My lazy Ukrainian and fondness for big cities would never let me settle in the west of Ukraine, but when finding a home becomes more of a priority than finding adventure and a good story, I hope it will be in a place like this.

It wasn’t perfect: a rummage around the place brought out the idiosyncrasies that not even the plushest Ukrainian pad is complete without. There was no hot water when we arrived after 13 hours in a stuffy train carriage, so I washed for the first time behind the sliding doors of the gorgeous shower pod by pouring water from a long-since-boiled kettle over my head from a tin saucepan. As I dried myself off and took the saucepan back to the kitchen I realised that it had only been half-clean: I had stepped into the bathroom smelling of tea and blankets and emerged reeking of mackerel.

The apartment was a warm collection of contradictions: glorious landscape paintings of Lvivska oblast’ hang from the walls in cheap frames; the cupboards are stocked with run-of-the-mill tea and expensive mugs; a humble grey television set is pointed at a luxurious black leather sofa.

The rest of the building had no such identity crisis. Its entrance - a chipped ceramic tile floor, dusty blue letterboxes, an echoey wooden staircase - is blissfully rustic. Its courtyard is guarded by chilled-out pigeons.

On the second-to-last leg of my sabbatical from Kyiv’s mood swings, it was the rustic side of Lviv that I wanted to capture and enjoy. Colleagues had mentioned its tasty food and bright buildings, as well as the European atmosphere that hints at its proximity to Poland. The town is almost sacred: Lviv, babushka’s blinchiki and Andriy Shevchenko are three things that Ukrainians dare not criticise.

We had arrived on a cold, beautiful winter’s day. A sprinkling of snow sat on top of the town’s streets, and a watery sun hung in the sky. The temperature was ten degrees the right side of zero; the air pinched our cheeks and tickled our lungs. At first glance, the town seems more historically significant than a place to busy oneself in the present day. We leafed through the pamphlet of Lviv events and listings on our coffee table and agreed that there was nothing to do, a state of affairs that lent itself perfectly to aimlessly dashing from café to café, warming our toes, filling our stomachs, and guiltlessly emptying our heads of all thoughts of looking for work and accommodation in Kyiv that would stalk us on our return.

In Ukrainian it is Lviv, a name that, for me at least, conjures up stories of nationalist Stepan Bandera and his fight in the 20th Century to kill off Russian culture in the region. The Russian version is Lvov, a word that reminds that it was once - despite Bandera and many others’ best efforts - one of the westernmost tips of the Soviet Union. The town played a fascinating role in the Second World War. It is Lwow to the Poles and Lemberg to the Austrians; every nation that has ever wanted Lviv for its Empire has left a name behind.

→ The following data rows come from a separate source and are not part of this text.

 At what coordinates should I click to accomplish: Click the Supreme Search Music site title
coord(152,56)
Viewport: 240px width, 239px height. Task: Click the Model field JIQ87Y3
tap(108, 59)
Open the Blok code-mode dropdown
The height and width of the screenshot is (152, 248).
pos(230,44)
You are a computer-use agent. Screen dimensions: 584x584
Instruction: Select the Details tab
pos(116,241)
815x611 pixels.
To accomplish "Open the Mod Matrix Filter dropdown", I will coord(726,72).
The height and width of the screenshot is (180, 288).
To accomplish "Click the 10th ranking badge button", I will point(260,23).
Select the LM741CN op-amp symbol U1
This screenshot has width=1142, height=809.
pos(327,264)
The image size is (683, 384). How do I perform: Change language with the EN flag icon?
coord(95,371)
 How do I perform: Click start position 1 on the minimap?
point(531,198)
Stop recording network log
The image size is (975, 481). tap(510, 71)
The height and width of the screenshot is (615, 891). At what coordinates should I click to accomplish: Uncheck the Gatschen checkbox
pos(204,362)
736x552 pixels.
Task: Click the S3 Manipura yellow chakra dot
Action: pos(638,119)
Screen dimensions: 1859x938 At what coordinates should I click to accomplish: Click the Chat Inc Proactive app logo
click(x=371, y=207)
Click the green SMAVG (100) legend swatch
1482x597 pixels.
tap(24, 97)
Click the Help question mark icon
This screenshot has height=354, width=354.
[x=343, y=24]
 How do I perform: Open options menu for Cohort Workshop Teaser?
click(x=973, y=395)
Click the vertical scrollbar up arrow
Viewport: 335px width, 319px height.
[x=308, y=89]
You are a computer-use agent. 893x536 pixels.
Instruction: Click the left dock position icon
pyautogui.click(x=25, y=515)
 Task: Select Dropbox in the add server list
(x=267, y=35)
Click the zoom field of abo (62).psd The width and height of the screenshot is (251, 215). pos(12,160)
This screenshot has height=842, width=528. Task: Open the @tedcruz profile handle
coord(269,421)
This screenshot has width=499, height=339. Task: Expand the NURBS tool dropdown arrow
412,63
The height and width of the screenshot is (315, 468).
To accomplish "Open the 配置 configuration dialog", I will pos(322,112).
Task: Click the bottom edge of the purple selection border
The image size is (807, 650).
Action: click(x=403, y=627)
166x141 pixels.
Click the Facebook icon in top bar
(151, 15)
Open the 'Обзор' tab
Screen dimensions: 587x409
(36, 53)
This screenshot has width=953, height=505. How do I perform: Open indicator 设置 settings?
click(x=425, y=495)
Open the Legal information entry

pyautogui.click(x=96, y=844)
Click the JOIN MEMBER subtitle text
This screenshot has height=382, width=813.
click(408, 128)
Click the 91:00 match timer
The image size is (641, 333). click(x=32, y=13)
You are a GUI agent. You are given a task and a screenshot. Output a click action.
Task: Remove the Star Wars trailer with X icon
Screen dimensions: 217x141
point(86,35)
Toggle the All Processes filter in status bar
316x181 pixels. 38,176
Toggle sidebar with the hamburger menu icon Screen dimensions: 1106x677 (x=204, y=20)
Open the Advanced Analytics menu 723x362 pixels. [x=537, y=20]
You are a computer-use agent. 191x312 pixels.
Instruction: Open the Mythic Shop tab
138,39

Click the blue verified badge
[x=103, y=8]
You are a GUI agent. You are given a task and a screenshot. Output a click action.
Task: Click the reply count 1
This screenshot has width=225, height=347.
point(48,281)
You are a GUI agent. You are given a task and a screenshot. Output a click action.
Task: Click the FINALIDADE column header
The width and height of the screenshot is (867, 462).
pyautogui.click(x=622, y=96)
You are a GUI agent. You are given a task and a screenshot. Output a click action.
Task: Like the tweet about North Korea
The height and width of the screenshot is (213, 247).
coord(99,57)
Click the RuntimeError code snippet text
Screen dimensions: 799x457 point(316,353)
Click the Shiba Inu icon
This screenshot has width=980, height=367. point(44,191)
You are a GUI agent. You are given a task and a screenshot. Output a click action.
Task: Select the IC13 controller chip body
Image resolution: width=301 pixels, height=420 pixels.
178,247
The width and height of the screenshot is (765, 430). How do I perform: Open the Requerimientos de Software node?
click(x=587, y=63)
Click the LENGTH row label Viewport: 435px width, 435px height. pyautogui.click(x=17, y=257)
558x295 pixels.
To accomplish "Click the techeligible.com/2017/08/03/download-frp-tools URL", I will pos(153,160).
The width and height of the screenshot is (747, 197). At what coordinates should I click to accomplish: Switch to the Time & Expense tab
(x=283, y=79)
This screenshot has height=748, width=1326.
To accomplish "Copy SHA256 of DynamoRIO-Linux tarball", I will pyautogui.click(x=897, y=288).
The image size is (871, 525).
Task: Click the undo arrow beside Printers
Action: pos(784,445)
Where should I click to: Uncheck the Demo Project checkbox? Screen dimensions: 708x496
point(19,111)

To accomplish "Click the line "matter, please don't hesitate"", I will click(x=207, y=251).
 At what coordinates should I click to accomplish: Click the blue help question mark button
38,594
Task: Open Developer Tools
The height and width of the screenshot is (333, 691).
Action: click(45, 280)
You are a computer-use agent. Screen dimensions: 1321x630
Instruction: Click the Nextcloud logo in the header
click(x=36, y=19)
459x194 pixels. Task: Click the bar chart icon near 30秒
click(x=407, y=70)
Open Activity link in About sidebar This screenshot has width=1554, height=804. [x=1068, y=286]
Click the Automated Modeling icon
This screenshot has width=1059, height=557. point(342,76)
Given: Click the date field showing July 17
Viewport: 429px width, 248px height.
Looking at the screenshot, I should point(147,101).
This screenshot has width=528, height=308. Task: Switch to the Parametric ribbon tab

Nowadays the place feels European, with none of Kyiv’s big city brusqueness and Communist housing. Street names tip a wink to kindred spirits further west: vulytsya Krakivska, vulytsya Serbska - although our speaking Russian was never met with hostility. In fact Lvivites seemed happy to indulge us and to practice their own Russian, taxi drivers and shopkeepers making grammatical mistakes that teachers from St. Petersburg used to rap my knuckles over.

The people are different from their brothers in Kyiv, calmer, with none of their tiring brashness or passive aggressiveness. Ana said that they even look different. I only spoke Ukrainian once - an unimpressive stab at ordering a plate of pasta that drew from the waitress a sympathetic smile.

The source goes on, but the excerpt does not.